A new, local invention is helping stroke patients and others undergoing rehabilitation at the Glenrose Rehabilitation Hospital.

The tabletop screen helps stroke, injury and surgical patients who require upper limb motor therapy to regain strength, co-ordination and reactive skills.

The invention was created by a team of Glenrose researchers, technologists, occupational therapists as well as University of Alberta computing science staff and students.

Typically, rehabilitation patients perform exercises such as stacking items, reaching for cones and wiping a table with a cloth as part of their therapy. But the tabletop offers patients more engaging therapeutic activities.

"They get engaged in an activity and, before they know it, they're half an hour into exercise without realizing they're exerting themselves. They work longer and that can lead to a faster recovery," said occupational therapist Quentin Ranson.

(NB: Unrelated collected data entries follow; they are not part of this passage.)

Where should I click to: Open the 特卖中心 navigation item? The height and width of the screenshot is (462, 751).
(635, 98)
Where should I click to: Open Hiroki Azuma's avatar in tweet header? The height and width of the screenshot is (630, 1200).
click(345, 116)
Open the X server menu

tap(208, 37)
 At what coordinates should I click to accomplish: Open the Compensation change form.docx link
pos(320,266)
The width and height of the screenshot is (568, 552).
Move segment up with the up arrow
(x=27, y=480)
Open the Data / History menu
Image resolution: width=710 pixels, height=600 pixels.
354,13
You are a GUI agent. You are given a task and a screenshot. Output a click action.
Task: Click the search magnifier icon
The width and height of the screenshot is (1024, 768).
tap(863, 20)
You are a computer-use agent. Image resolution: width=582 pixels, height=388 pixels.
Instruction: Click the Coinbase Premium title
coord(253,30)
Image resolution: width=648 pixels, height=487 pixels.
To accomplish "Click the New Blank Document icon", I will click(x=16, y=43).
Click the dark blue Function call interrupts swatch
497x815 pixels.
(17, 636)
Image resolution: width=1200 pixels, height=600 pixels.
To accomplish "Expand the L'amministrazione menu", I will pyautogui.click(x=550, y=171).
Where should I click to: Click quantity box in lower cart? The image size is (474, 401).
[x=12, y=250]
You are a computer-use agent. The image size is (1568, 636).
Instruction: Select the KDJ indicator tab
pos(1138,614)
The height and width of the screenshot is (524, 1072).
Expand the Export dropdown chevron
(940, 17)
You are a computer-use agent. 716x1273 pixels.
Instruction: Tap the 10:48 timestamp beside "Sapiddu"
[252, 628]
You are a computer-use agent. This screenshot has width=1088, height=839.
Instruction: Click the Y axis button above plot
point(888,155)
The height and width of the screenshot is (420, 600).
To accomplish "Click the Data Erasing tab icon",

Patients can engage in activities from popping virtual balloons, to finger-painting and arranging family pictures. The tool tracks hand movement and a patient's reaction, allowing health care workers to measure a patient's progress.

Recovering stroke patient Bill Presiznuik says he now spends hours and weeks learning to use the left side of his body after he was paralyzed.

Once or twice a week, the 65-year-old Edmonton resident uses the computerized tabletop to help build his strength, hand-eye coordination and memory.

"My left arm was totally paralyzed. I work a half hour or hour a day on the table and I can see a change every day," he said.

Since the $6,000-tool was first introduced in July, nearly 40 patients have benefited from the tabletop therapy. Plans are underway to add more units.